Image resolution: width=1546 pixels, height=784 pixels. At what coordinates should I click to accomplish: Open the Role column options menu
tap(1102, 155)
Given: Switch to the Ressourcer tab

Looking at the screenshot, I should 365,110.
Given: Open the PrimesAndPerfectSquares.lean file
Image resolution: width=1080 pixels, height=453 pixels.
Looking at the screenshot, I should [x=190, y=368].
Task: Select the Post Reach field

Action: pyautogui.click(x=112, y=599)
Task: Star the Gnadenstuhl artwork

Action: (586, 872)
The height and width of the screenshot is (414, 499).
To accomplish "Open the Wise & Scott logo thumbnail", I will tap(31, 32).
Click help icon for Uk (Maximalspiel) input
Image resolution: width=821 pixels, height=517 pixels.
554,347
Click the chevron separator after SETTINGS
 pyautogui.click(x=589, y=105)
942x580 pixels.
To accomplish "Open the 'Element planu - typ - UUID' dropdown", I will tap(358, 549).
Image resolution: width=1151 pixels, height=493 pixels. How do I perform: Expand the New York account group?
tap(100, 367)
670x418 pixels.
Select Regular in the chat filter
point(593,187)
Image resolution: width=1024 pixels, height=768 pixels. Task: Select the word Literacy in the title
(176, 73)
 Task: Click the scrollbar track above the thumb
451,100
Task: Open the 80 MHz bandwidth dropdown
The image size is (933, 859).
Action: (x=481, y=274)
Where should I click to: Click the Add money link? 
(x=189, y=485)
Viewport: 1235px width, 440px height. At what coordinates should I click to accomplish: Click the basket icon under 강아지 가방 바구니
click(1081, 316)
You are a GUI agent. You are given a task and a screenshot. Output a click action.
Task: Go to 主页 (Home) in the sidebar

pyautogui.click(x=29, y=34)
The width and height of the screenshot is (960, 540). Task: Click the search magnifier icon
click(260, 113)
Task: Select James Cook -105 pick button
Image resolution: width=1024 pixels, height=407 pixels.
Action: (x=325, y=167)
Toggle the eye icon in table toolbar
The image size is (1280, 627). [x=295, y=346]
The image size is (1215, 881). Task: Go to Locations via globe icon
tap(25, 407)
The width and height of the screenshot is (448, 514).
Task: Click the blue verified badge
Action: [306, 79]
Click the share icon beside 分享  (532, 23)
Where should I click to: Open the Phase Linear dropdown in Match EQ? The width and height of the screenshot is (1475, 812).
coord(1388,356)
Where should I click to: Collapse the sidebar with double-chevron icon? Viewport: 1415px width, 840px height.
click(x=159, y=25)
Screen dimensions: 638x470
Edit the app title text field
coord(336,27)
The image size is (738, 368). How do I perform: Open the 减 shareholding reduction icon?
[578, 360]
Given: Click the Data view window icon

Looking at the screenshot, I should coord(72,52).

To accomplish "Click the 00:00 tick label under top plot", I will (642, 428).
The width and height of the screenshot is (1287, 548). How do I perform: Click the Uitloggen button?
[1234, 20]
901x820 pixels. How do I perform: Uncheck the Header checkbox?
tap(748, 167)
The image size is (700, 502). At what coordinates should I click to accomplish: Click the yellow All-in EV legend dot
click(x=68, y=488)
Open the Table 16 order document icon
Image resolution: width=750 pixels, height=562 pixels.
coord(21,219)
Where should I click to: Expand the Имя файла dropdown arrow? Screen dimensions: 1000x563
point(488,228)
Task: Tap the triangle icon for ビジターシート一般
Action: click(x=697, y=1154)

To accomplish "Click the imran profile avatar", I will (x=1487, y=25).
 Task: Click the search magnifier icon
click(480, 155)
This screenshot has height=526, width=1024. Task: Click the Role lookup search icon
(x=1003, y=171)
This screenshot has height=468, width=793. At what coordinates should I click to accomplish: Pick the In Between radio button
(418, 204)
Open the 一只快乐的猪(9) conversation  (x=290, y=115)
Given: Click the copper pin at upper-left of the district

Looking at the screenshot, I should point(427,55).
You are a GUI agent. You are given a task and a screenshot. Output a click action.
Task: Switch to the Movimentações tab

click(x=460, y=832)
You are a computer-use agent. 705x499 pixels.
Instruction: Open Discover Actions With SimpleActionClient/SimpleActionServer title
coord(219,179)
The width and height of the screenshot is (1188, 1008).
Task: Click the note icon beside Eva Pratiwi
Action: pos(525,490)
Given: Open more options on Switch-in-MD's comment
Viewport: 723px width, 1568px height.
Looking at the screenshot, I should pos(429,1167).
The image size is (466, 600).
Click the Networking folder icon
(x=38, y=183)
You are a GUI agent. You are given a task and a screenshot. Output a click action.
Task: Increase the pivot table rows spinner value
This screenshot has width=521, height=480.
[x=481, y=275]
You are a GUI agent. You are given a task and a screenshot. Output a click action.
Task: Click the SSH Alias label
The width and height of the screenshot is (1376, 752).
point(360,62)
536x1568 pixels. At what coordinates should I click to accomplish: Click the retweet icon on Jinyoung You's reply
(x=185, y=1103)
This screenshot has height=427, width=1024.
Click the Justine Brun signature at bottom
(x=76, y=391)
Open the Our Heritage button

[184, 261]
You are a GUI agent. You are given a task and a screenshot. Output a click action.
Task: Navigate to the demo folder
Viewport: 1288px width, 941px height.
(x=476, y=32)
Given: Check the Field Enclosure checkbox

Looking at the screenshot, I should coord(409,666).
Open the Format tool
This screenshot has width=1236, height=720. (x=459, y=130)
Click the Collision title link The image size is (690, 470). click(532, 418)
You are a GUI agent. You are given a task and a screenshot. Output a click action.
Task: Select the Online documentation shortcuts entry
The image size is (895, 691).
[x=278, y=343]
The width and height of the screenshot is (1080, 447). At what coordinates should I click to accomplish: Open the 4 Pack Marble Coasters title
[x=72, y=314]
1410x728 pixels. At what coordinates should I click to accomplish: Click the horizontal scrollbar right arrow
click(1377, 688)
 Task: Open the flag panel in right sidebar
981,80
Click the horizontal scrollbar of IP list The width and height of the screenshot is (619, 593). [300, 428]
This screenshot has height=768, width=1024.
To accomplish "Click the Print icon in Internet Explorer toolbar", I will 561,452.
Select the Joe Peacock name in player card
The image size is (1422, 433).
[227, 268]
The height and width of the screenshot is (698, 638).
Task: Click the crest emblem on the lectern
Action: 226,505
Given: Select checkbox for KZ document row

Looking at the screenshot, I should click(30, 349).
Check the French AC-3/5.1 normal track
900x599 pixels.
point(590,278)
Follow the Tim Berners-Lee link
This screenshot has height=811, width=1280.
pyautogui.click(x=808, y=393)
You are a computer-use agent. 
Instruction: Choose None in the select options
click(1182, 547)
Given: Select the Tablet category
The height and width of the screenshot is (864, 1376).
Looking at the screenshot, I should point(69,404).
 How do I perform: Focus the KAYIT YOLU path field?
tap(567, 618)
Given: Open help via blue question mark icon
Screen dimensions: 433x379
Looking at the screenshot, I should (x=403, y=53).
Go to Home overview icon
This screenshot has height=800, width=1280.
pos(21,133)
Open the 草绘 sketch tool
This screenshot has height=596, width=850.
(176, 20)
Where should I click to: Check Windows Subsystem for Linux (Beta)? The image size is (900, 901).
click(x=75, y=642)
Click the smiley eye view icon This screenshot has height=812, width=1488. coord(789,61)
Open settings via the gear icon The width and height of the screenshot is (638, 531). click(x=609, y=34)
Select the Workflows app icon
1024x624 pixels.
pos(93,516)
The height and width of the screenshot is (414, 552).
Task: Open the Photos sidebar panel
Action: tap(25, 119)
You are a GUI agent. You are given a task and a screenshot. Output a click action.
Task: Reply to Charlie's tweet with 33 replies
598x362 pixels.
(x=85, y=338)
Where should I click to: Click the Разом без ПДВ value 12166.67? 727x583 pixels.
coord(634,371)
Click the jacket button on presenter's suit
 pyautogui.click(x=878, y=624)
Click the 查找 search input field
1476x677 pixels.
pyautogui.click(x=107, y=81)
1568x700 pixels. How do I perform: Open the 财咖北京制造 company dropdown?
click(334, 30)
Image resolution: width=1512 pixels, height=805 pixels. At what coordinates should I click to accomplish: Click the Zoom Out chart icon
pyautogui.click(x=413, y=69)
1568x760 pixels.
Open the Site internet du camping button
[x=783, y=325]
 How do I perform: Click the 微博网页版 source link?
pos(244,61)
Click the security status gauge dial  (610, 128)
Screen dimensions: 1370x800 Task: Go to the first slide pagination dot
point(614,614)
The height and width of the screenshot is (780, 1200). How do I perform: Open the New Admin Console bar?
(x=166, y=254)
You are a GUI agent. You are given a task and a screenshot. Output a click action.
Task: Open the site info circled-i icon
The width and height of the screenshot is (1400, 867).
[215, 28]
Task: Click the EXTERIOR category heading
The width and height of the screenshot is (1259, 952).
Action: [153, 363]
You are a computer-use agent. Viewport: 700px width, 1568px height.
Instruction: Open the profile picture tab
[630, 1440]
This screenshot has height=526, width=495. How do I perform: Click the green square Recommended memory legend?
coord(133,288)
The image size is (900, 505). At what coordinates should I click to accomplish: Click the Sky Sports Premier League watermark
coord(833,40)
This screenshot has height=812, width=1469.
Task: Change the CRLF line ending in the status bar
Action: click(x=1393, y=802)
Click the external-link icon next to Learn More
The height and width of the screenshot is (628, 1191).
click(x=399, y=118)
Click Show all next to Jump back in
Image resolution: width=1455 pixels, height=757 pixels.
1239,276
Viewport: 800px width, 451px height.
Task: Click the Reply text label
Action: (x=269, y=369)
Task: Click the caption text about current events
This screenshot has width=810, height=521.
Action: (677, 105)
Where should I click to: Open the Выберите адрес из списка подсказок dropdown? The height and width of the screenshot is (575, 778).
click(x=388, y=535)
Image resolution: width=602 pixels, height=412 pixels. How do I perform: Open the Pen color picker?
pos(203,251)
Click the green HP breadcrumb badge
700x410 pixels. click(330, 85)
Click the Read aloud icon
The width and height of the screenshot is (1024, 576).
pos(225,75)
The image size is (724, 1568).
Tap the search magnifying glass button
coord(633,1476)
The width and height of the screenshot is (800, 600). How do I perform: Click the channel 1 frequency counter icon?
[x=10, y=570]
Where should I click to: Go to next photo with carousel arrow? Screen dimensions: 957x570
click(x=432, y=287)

##########

-- PROBLEM --
Each line from the one containing "Where should I click to: Go" through the end of the entries, both included, is to be returned exactly, with no other lines.

-- RESULT OF THE TASK --
Where should I click to: Go to next photo with carousel arrow? Screen dimensions: 957x570
click(x=432, y=287)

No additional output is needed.